Earlier this week, the team behind the Arc browser for Mac (and recently Windows) released a brand new iPhone app called Arc Search. As you would expect, it's infused with AI to provide an experience where the app “navigates for you”, bringing together various sources of information from around the internet to create a personalized web page to answer any questions you ask him. This is just part of what The Browser Company is calling Arc Act 2, and the company has given details on three other major new features it will bring to the browser over the coming weeks and months. come.
The connective tissue of all these updates is that Arc is trying to blur the lines between a browser, a search engine, and a website – the company wants to combine them all to make the Internet a little more useful to end users. In a promotional video released today, various people from The Browser Company excitedly discuss a browser that can do the browsing for you (an admittedly practical idea).
The Arc Search app showed off one implementation of this idea, and the next one is a feature arriving today called Instant Links. When you search for something, pressing Shift and Enter will tell Arc to automatically search and open the first result. This won't have a 100 percent success rate, but there are certainly times when it comes in handy. One example Arc showed was searching for “True Detective Season 4 Trailer” – pressing Shift+Enter automatically opened the YouTube trailer in a new tab and started playing it.
You can also easily get multiple results with this tool. I told him to “show me a folder of five different soup recipes” and Arc created a folder with five different tabs for me to look at. I also asked for the forecasts for Rome, Paris and Athens and got three pages with details for each city. It's convenient, but I can't wait for Arc to give it more intelligence than just extracting the “best” search result. (Note: After testing this feature, my browser sidebar is full of all kinds of nonsense. I'm glad Arc automatically closes things every day so I don't have to deal with the problem.)
In a similar vein, the upcoming Live Folders feature will collect updates from sites you want to follow, like a sort of RSS feed. The idea is to anticipate which sites someone will navigate to and bring the updated results into that folder. One example involved being marked in items on GitHub: each time this happened, a tab was added to the folder with the new item. The demo for this feature was brief, but it should be available in beta on February 15 for further testing.
From the video, I got the impression that developers should allow their sites to be updated via Live Folders. So it doesn't seem like you can just add whatever you want and expect it to work. In this way, it reminds me of some of Arc's other features, like the one that lets you hover over a Gmail or Google Calendar tab to get a preview of your most recent messages or your next appointment. Hopefully it will have the smarts to do things like drop new posts from your favorite site into the folder or open a new video from a YouTube channel you're subscribed to, but we'll have to wait for the know. (I've also reached out to Arc for more details on how this might work and will update this story if I hear back.)

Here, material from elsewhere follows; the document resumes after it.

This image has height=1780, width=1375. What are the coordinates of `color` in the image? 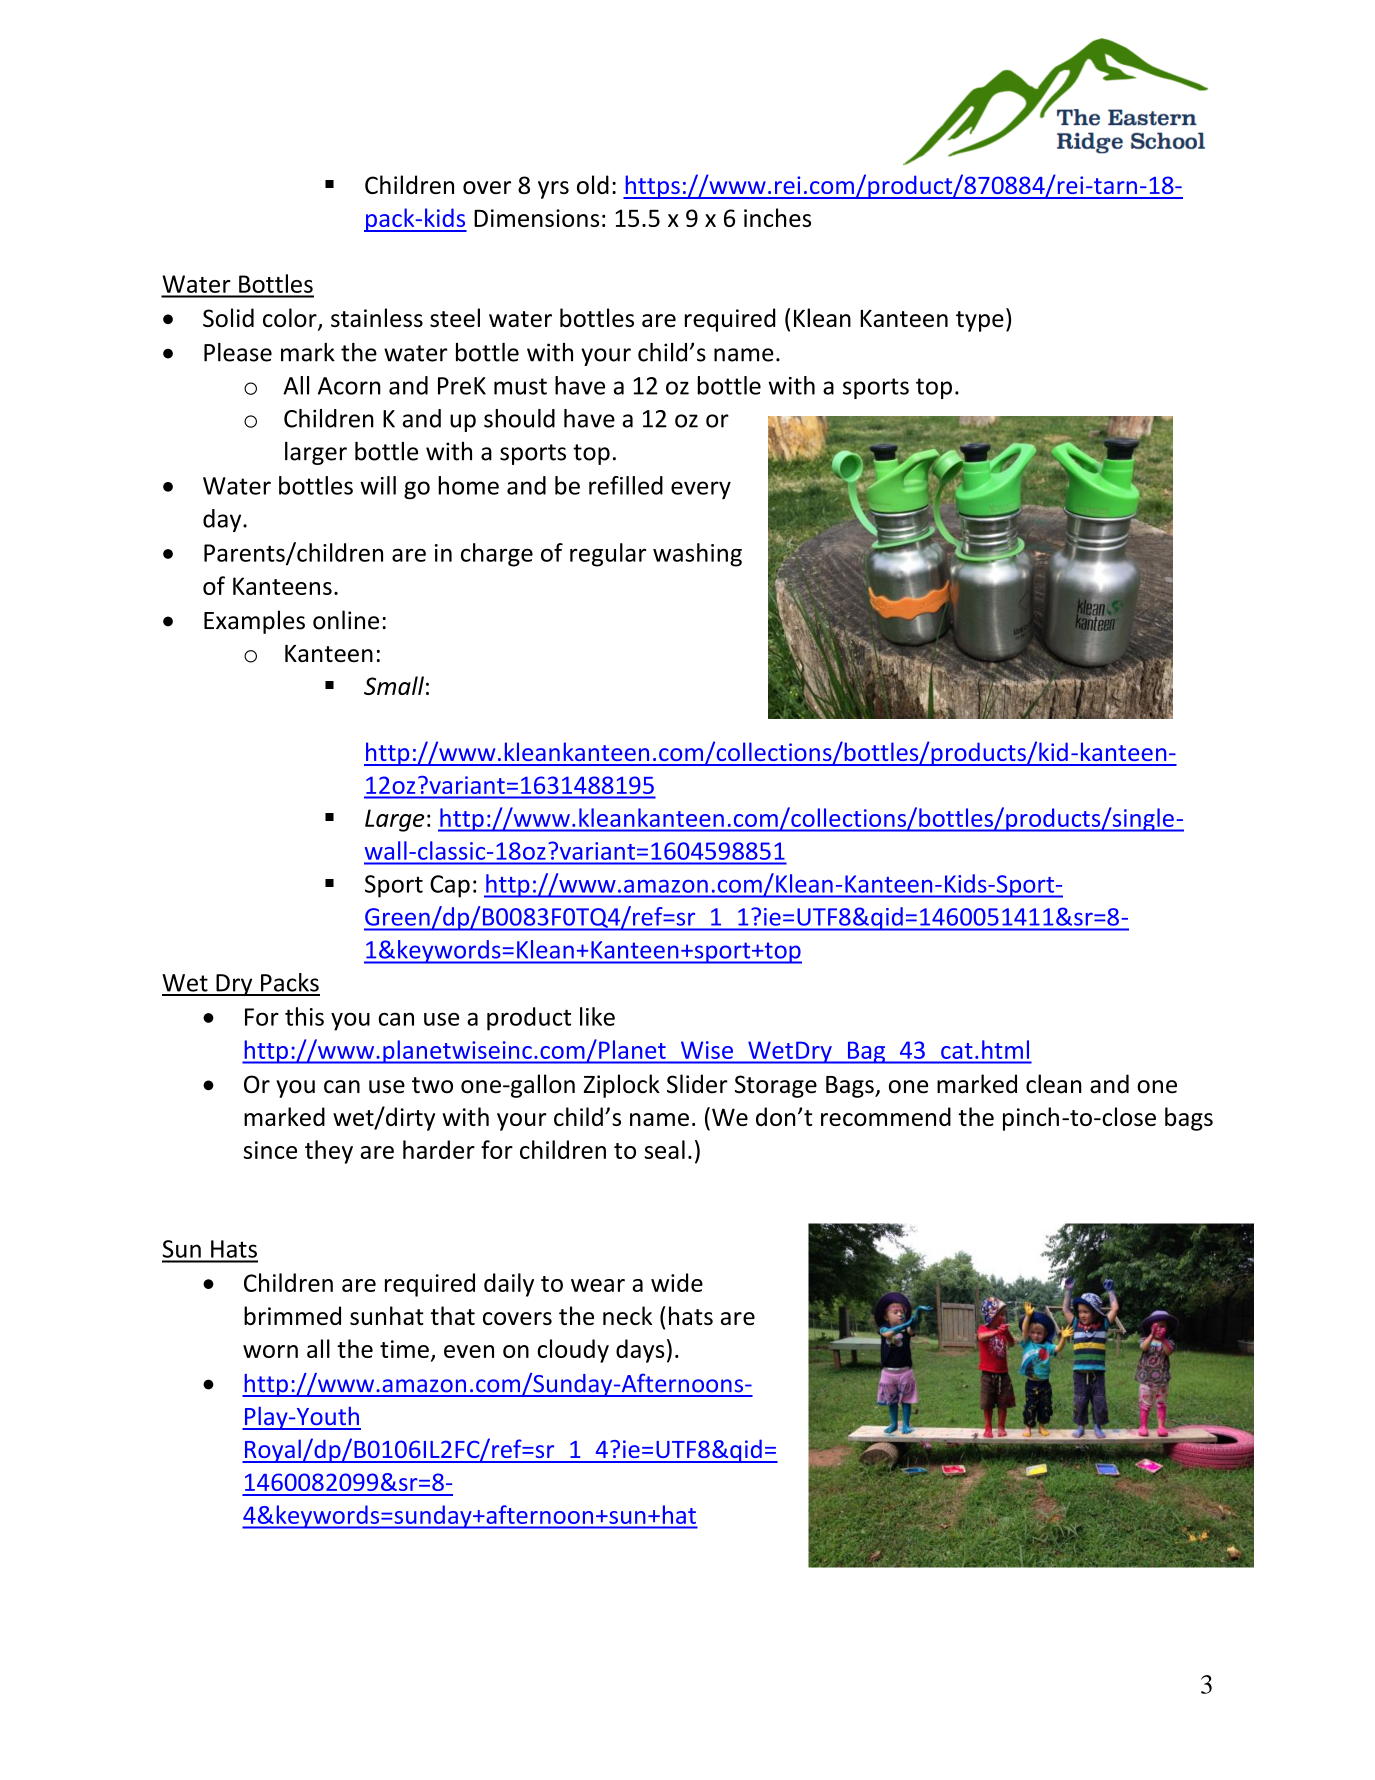 It's located at (291, 319).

Finally, the last novelty here is also the most ambitious, and the one which best embodies this “navigator who navigates for you” atmosphere. Arc Explore, which the company says should be ready for testing in the coming months, uses LLMs to try to bring together the browser, search engine and site into a single experience. In practice, this looks like what Arc is already doing with its new browser, but more advanced. One example the company gave involved making a reservation at a restaurant – starting with a reservation request at one of two different restaurants, the Arc Explore interface brought up a bunch of details about each location as well as direct links to Resy pages to reserve a table for two people exactly at the specified time.

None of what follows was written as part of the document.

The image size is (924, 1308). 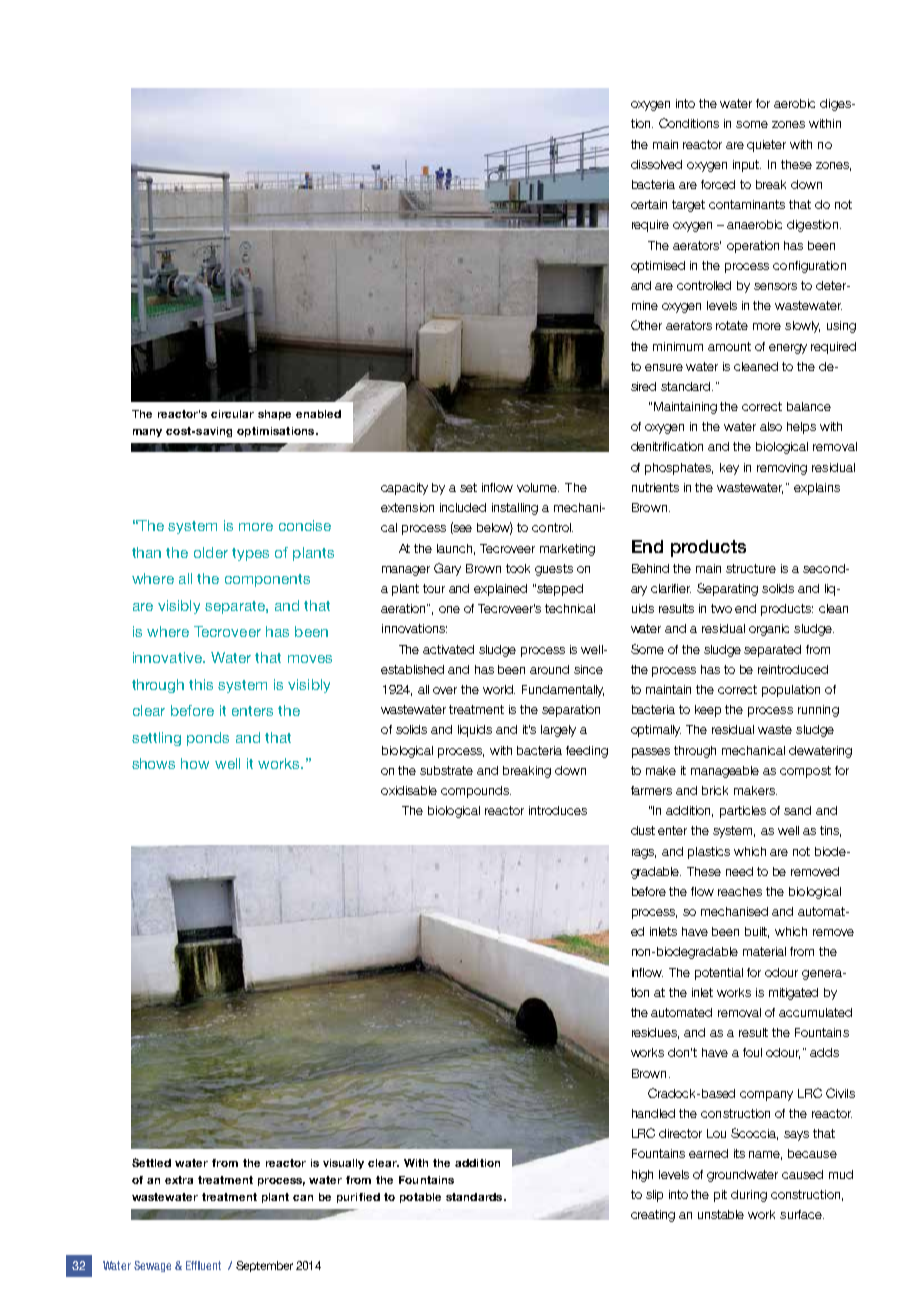 I want to click on during, so click(x=749, y=1196).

Another demo showed how using Arc Explore can be better than just searching and clicking on results. It was soup-centric, as all good demos do. Having Arc Explore show details about a certain type of soup immediately provided details such as ingredient lists, direct recipe steps, and of course related videos. Compared to the difficulty of navigating numerous sites loaded with auto-playing ads, videos, unrelated text, and more distractions, the Arc Explore experience seems pretty serene. Of course, that's only when it returns the results you're interested in. But with an LLM, you can converse with Arc to get closer to what you're looking for.
After using Arc Search on my iPhone, I can understand what The Browser Company is offering here – at the same time, however, breaking my old habits when it comes to internet browsing is no easy feat. That means these tools will have to work pretty well when they launch if they're going to supplant the years I spent putting things in a Google box and finding the results I want. But that sums up the entire philosophy and objective of Arc: to shake up these habits to offer a better browsing experience. Not all of these experiments will last, and others will probably undergo many changes from these initial ideas, but I'm really interested to see how things evolve from here.